L’actualité numérique des industries de santé

    L’actualité numérique des industries de santé

    Politique

    Quelle place pour le numérique en santé en ce début de quinquennat Macron ?

    PARIS (TICpharma) - Des mesures pour "libérer" la télémédecine au sein du projet de loi de financement de la sécurité sociale (PLFSS) pour 2018, une révision du plan France Très Haut Débit, une mission sur l'intelligence artificielle: TICpharma sonde les principales annonces de l'exécutif qui toucheront la santé numérique, et les flous qui persistent en ce début de quinquennat.

    Construire une "start-up nation", "revoir les grandes politiques publiques", dont celle de la santé, miser sur l'innovation pour assurer à la France une place dans la compétition mondiale, engager un "agenda de transformation" des hôpitaux…

    Les belles intentions ne manquent pas dans les discours du président de la République, Emmanuel Macron, qui use (et abuse?) du champ lexical de la transformation de la société, souvent reliée aux évolutions technologiques. Mais les mesures concrètes tardent encore à être détaillées.

    Pour les professionnels et industriels de santé, l'un des rendez-vous les plus attendus de ce début de quinquennat sera le projet de loi de financement de la sécurité sociale (PLFSS), dont les grandes lignes seront présentées jeudi 28 septembre, avant une discussion en première lecture à l'Assemblée nationale du mardi 24 au vendredi 27 octobre.

    Tout en maintenant le suspense, la ministre des solidarités et de la santé, Agnès Buzyn, a annoncé que ce PLFSS contiendrait des "choses" pour "faciliter" la télémédecine, à l'occasion des Rencontres de La Baule (Loire-Atlantique) organisées les 31 août et 1er septembre par la conférence nationale des unions régionales des professionnels de santé (URPS) médecins libéraux.

    "Tout ce qui va être 'organisations innovantes' va être facilité dans les financements que nous allons mettre en place", a-t-elle indiqué. "Nous avons besoin de libérer les énergies, les leviers, de supprimer les verrous réglementaires. Nous allons le faire pour faciliter notamment l'installation de la télémédecine", a-t-elle poursuivi.

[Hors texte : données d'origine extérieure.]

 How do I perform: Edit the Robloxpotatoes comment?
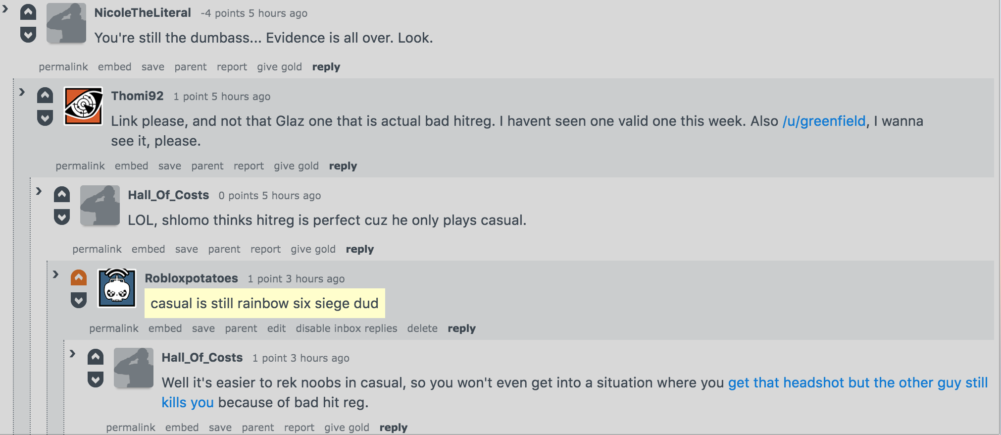pyautogui.click(x=276, y=328)
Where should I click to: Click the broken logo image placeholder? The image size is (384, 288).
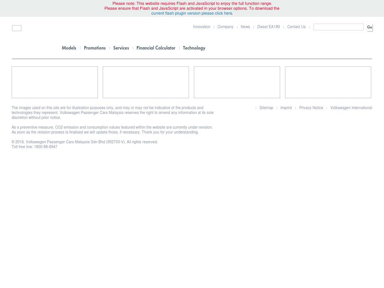pyautogui.click(x=17, y=28)
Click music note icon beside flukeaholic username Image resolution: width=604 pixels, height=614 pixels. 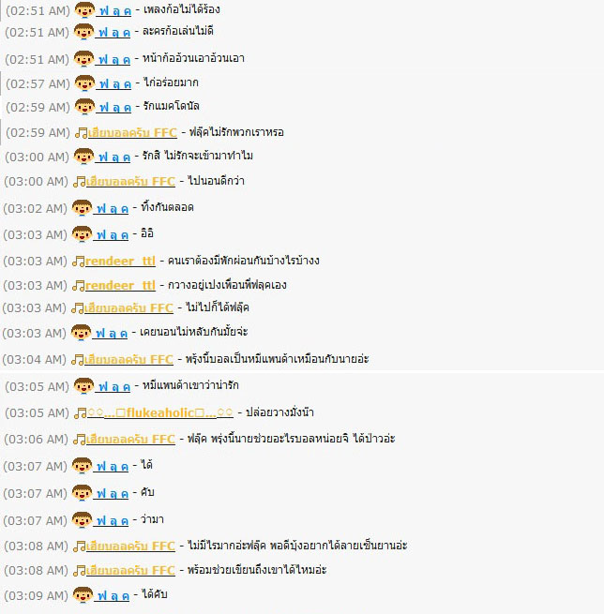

    Soulignant les "promesses de la télémédecine", elle a noté qu'elle "peut rapprocher les médecins entre eux, permettre le télésuivi des malades, et contribuer à la fluidité des prises en charge et à l'optimisation du temps de traitement".

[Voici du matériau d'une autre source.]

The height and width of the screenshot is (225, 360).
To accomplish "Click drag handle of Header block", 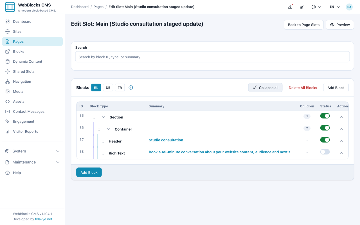I will [x=103, y=141].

    Elle a précisé que, "dans le PLFSS", allaient être proposés "des financements sur projets innovants, via un fonds dédié aux innovations, probablement le FIR [fonds d'intervention régional]". "Mais je n'ai pas envie de dévoiler tout mon PLFSS", a-t-elle ajouté.

    Si les arbitrages définitifs sur ce PLFSS 2018 sont donc attendus pour la fin du mois, il reste un motif d'espoir et de satisfaction: le champ des nouvelles technologies est bien pris en compte par la ministre de la santé en exercice.

    Il sera aussi étudié dans le cadre de la nouvelle stratégie nationale de santé (SNS), pour laquelle Agnès Buzyn entend lancer une concertation à compter du mardi 12 septembre, en vue d'une élaboration d'ici la fin de l'année.

    Agnès Buzyn fait du numérique un enjeu clé

    Détaillant à La Baule les trois principaux axes de cette SNS, la ministre a cité l'impératif de passer "d'un système en silo à un système mieux organisé au niveau du territoire, et bien centré sur les besoins et les vécus des patients", ajoutant aussitôt que le maintien à domicile des patients devait être "facilité par les innovations technologiques, et en particulier digitales, qui permettent de mieux partager l'information".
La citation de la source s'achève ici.